(SOURCE DATA)

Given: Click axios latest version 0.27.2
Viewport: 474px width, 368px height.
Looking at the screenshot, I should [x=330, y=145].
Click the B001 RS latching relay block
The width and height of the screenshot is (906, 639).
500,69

(End SOURCE DATA)

Reproduce the data shown above with every line intact.

Given: Click axios latest version 0.27.2
Viewport: 474px width, 368px height.
Looking at the screenshot, I should [x=330, y=145].
Click the B001 RS latching relay block
The width and height of the screenshot is (906, 639).
500,69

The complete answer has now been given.